Edge Locations: CDN endpoints used by CloudFront to cache content closer to users.

Importance: Crucial for reducing latency, enabling high availability, and disaster recovery in analytics workloads.

In [None]:
#2. AWS CLI to List All Regions

aws ec2 describe-regions --query "Regions[*].RegionName" --output table


In [None]:
#3. Create IAM User with Least Privilege (for S3)

{
  "Version": "2012-10-17",
  "Statement": [
    {
      "Effect": "Allow",
      "Action": ["s3:ListBucket", "s3:GetObject", "s3:PutObject"],
      "Resource": [
        "arn:aws:s3:::your-bucket-name",
        "arn:aws:s3:::your-bucket-name/*"
      ]
    }
  ]
}


4. Compare S3 Storage Classes

| Storage Class          | Description                     | When to Use                            |
| ---------------------- | ------------------------------- | -------------------------------------- |
| S3 Standard            | Default, for frequent access    | Daily analytics, active datasets       |
| S3 Intelligent-Tiering | Auto-moves data based on access | When access frequency is unpredictable |
| S3 Glacier             | Low-cost archival storage       | Infrequently accessed backups          |


In [None]:
#5. Create S3 Bucket & Enable Versioning

aws s3api create-bucket --bucket my-analytics-bucket --region ap-south-1

aws s3api put-bucket-versioning --bucket my-analytics-bucket \
--versioning-configuration Status=Enabled

aws s3 cp data.csv s3://my-analytics-bucket/
aws s3 cp data_v2.csv s3://my-analytics-bucket/data.csv


In [None]:
#6. Lifecycle Policy for Glacier + Deletion

{
  "Rules": [
    {
      "ID": "GlacierAfter30Days",
      "Status": "Enabled",
      "Filter": {},
      "Transitions": [
        {
          "Days": 30,
          "StorageClass": "GLACIER"
        }
      ],
      "Expiration": {
        "Days": 90
      }
    }
  ]
}


7. Compare RDS, DynamoDB, and Redshift

| Service  | Type       | Best Use Case                          |
| -------- | ---------- | -------------------------------------- |
| RDS      | Relational | Transactional systems (OLTP)           |
| DynamoDB | NoSQL      | Real-time apps, IoT, key-value storage |
| Redshift | Columnar   | Large-scale data analytics (OLAP)      |


In [None]:
#8. DynamoDB + Lambda Triggered by S3 Upload

aws dynamodb create-table \
--table-name UploadLogs \
--attribute-definitions AttributeName=ID,AttributeType=S \
--key-schema AttributeName=ID,KeyType=HASH \
--billing-mode PAY_PER_REQUEST



import boto3
import time

def lambda_handler(event, context):
    dynamodb = boto3.resource('dynamodb')
    table = dynamodb.Table('UploadLogs')
    for record in event['Records']:
        table.put_item(Item={
            'ID': str(time.time()),
            'FileName': record['s3']['object']['key']
        })
    return {"status": "logged"}


9. What is Serverless Computing?

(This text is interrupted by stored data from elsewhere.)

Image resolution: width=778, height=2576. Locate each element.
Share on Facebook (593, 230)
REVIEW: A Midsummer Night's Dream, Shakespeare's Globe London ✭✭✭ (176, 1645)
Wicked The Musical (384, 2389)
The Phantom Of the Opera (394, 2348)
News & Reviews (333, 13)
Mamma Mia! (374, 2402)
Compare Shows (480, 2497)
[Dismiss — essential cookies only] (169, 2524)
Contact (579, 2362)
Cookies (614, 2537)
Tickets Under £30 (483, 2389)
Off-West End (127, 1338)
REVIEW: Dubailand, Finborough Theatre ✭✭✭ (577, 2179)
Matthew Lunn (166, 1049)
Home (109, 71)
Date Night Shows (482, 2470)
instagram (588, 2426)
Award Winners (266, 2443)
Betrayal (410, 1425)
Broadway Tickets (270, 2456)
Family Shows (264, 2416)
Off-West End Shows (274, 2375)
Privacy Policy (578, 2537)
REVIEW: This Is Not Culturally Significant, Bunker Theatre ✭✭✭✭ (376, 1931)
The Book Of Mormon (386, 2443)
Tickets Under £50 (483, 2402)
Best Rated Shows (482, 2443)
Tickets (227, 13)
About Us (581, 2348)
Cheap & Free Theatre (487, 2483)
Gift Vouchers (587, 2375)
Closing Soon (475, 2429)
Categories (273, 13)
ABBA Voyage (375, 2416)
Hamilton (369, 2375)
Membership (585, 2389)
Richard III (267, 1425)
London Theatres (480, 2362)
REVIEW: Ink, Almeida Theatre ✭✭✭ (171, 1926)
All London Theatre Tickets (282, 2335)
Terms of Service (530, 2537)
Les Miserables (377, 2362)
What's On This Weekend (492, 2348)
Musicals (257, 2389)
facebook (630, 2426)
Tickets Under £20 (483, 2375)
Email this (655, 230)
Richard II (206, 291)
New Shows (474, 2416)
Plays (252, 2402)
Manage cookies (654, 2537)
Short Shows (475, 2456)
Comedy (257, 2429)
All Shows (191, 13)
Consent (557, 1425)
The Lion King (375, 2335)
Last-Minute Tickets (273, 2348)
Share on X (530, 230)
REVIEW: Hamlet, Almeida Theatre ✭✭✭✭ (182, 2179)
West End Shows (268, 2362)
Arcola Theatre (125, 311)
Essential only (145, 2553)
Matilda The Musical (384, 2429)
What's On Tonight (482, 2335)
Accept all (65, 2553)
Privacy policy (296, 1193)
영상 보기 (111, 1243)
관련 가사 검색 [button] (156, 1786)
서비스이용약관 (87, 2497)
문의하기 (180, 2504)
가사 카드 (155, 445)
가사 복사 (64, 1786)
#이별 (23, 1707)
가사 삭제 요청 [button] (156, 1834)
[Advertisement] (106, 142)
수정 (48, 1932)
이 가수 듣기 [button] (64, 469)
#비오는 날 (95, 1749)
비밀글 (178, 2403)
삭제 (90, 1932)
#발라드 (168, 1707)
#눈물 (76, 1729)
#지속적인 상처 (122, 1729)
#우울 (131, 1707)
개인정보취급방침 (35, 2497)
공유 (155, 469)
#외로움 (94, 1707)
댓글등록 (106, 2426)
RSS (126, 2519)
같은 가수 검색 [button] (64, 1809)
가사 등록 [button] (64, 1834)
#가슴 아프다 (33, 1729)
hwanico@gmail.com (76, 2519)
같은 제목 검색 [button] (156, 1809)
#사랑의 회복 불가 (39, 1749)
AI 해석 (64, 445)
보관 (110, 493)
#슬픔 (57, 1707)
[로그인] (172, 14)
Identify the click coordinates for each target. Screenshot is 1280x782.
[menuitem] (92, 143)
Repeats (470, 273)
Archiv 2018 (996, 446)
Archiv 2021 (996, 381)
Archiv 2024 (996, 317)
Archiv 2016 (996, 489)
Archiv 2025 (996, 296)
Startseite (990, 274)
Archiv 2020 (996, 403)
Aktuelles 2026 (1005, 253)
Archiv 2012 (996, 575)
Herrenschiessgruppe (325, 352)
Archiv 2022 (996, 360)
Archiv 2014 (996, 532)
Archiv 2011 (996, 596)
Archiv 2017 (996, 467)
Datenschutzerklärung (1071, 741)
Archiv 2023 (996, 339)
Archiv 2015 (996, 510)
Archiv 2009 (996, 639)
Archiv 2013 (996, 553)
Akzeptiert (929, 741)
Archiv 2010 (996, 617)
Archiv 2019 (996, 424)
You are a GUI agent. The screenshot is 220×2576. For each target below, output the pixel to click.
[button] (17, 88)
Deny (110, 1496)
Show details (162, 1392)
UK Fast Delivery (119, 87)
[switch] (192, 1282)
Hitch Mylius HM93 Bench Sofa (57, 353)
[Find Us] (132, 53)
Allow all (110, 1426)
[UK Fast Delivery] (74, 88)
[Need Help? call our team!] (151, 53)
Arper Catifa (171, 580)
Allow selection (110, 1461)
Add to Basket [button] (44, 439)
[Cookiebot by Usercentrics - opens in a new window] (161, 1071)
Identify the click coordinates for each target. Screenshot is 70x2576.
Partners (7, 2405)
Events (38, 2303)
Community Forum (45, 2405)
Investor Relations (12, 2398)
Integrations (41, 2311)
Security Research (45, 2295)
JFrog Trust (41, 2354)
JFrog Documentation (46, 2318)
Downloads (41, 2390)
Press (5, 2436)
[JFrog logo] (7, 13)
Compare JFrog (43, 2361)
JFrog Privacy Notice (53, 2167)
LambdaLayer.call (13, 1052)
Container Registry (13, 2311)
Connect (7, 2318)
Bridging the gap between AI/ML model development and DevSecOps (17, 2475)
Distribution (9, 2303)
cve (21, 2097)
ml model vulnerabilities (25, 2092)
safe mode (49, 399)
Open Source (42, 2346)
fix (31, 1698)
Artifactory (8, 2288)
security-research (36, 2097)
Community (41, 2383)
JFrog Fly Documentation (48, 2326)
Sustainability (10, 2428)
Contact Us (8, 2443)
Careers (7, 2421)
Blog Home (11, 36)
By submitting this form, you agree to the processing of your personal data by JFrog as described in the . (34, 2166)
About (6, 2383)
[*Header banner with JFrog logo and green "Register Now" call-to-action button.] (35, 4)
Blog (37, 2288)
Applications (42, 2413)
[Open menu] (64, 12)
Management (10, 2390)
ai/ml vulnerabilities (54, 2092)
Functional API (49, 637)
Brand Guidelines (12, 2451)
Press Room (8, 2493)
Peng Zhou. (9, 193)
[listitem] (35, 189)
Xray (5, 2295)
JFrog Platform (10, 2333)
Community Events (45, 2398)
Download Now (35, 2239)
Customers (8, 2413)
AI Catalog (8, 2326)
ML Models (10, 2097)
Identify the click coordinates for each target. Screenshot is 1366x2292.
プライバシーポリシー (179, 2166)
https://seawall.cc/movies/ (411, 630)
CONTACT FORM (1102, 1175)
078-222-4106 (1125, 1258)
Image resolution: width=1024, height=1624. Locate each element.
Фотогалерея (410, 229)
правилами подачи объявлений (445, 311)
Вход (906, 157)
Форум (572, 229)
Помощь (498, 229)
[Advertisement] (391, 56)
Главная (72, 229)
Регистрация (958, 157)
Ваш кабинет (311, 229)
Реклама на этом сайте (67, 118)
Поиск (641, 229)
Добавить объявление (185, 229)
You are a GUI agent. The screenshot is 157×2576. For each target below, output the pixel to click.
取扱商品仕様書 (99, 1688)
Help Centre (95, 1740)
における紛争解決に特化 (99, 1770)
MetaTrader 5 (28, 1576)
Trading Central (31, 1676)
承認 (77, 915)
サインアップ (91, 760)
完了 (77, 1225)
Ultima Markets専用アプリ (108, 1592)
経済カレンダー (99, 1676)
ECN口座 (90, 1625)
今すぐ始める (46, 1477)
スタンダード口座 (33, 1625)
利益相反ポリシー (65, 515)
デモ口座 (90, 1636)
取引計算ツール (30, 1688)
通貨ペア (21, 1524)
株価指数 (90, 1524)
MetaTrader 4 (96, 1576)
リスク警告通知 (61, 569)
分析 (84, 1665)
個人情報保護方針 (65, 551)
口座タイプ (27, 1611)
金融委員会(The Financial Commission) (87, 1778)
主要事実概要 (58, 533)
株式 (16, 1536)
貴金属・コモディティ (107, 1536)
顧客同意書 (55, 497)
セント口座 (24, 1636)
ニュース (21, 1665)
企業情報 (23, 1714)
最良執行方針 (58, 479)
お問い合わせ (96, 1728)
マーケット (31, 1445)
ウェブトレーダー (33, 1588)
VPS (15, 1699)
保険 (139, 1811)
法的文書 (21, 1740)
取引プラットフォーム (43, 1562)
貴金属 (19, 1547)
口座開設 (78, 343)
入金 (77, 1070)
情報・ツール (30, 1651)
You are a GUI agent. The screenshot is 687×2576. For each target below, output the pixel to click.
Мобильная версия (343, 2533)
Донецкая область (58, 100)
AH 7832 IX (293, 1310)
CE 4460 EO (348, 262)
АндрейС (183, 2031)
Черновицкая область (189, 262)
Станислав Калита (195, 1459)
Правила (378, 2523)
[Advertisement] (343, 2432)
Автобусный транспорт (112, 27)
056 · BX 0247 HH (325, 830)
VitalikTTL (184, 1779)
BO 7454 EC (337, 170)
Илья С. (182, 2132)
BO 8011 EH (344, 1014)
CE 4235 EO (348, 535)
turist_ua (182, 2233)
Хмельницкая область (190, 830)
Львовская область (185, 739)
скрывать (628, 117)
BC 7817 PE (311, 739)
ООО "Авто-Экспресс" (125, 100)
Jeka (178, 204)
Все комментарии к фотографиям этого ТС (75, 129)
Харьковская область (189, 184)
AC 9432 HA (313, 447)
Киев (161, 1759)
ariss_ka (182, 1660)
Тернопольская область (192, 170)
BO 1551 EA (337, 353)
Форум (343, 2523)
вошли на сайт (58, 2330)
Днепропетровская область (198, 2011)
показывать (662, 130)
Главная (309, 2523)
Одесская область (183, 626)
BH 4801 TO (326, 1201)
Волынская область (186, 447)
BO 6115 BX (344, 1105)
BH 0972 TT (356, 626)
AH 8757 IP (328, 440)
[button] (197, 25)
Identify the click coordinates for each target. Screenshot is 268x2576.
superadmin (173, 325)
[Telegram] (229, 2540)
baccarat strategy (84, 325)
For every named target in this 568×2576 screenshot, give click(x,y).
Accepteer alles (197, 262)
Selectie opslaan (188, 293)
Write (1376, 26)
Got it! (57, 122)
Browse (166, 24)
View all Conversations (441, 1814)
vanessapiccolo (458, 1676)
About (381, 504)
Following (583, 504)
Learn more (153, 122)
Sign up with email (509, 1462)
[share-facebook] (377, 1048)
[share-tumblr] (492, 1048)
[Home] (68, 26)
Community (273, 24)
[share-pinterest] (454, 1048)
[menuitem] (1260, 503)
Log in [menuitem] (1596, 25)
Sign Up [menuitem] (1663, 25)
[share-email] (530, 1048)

Pros/Cons of Lambda

Serverless = No server management. AWS manages the backend.

Pros:

Pay per execution

No infrastructure overhead

Highly scalable

Cons:

Cold starts

Limited runtime (15 min)

In [None]:
#10. Lambda Logs File Name, Size to CloudWatch

def lambda_handler(event, context):
    for record in event['Records']:
        key = record['s3']['object']['key']
        size = record['s3']['object']['size']
        print(f"File: {key}, Size: {size}, Time: {record['eventTime']}")


In [None]:
#11. AWS Glue – Convert CSV to Parquet

from awsglue.context import GlueContext
from pyspark.context import SparkContext

glueContext = GlueContext(SparkContext.getOrCreate())
df = glueContext.create_dynamic_frame.from_catalog(database="mydb", table_name="csv_data")
df.toDF().write.parquet("s3://my-output-bucket/parquet/")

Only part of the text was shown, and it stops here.